And Doホールディングスは戻り試す、25年6月期増収増益・連続増配予想

 And Doホールディングス<3457>(東証プライム)は住まいのワンストップサービスを展開している。ストック収益を積み上げるフランチャイズ事業、ハウス・リースバック事業、不動産売買事業を成長強化事業と位置付けて、不動産×金融サービスの深化による高収益化を目指す不動産テック企業である。25年6月期も増収増益で連続増配予想としている。積極的な事業展開で収益拡大基調だろう。株価は地合い悪化の影響を受けた8月の年初来安値圏から切り返して反発の動きを強めている。低PERや高配当利回りなど指標面の割安感も評価材料であり、戻りを試す展開を期待したい。

■住まいのワンストップサービスを展開する不動産テック企業

 FCチェーンネットワーク構築による不動産情報のオープン化と、時代に即した不動産ソリューションサービスを提供する不動産サービスメーカーとして、住まいのワンストップサービスを展開している。さらに不動産×金融サービスの進化による高収益化を目指す不動産テック(不動産×IT)企業である。

 不動産流通事業で創業した後、リフォーム事業、不動産売買事業、不動産売買仲介「HOUSEDO」FC加盟店に各種サービスを提供するフランチャイズ事業、ハウス・リースバック事業、不動産担保ローン事業、金融機関と提携したリバースモーゲージ保証事業へと展開して業容を拡大している。そして22年1月1日付で事業持株会社に移行(ハウス・リースバック事業は移行後も同社が運営)し、商号をAnd Doホールディングスに変更した。

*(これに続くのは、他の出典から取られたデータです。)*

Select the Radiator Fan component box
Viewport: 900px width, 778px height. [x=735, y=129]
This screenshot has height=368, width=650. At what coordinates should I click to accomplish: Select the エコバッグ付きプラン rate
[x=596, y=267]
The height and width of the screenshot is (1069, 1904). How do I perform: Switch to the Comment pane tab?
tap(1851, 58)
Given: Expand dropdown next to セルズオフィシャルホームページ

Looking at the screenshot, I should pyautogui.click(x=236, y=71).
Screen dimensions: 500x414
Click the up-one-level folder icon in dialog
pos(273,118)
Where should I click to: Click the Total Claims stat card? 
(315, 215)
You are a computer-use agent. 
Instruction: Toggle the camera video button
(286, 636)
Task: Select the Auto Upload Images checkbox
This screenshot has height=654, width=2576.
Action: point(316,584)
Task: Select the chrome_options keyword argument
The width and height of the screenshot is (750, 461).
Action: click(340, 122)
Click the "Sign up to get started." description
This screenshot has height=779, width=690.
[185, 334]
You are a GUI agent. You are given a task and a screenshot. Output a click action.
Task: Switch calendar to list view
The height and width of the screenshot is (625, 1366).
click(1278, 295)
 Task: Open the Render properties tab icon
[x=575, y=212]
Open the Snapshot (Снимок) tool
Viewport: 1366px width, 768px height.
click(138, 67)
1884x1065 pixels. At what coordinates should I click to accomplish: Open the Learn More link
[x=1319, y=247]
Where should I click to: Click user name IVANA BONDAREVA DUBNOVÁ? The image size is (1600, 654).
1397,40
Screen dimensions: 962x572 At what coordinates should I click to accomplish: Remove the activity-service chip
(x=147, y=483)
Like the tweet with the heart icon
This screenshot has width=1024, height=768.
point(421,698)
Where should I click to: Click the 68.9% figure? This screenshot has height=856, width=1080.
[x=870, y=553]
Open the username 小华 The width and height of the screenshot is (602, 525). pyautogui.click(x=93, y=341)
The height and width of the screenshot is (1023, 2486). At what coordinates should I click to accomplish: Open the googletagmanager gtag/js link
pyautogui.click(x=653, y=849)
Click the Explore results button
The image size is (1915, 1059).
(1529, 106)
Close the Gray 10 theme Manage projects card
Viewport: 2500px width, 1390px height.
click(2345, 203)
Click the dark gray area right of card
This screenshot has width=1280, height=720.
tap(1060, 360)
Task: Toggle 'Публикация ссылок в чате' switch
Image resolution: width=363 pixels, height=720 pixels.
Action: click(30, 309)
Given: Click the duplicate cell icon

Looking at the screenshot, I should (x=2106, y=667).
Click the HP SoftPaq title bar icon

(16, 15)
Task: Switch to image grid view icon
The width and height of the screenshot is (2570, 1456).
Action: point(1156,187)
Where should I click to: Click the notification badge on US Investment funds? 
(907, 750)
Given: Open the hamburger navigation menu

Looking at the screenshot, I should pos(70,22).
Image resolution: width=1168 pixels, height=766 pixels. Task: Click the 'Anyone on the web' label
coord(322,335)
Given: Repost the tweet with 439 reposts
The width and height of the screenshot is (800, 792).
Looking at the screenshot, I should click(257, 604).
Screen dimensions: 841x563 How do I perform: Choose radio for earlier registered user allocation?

 24年4月にはハウスドゥ住宅販売が経済産業省の「IT導入補助金2024」でIT導入支援業者として採択(7度目の採択)され、不動産売買仲介WEBシステム「DO NETWORK」および不動産賃貸仲介WEBシステム「ハウスドゥ業務支援システム」が補助金対象ツールとして登録された。

■ストック収益型事業が収益柱

 ロイヤリティー収入、賃貸収入、金利収入など、ストック収益を積み上げるフランチャイズ事業、ハウス・リースバック事業、金融事業、および不動産売買事業を成長強化事業と位置付けて収益の柱としている。ハウス・リースバック事業では取得した収益不動産物件の売却も進める。

 23年6月期のセグメント別営業利益構成比(全社費用等調整前)は、成長強化事業が91%(フランチャイズ事業が24%、ハウス・リースバック事業が38%、金融事業が1%、不動産売買事業が28%)、不動産流通事業が7%、リフォーム事業が3%、その他が▲0%だった。不動産売買事業は大型物件などによって構成比が変動しやすい。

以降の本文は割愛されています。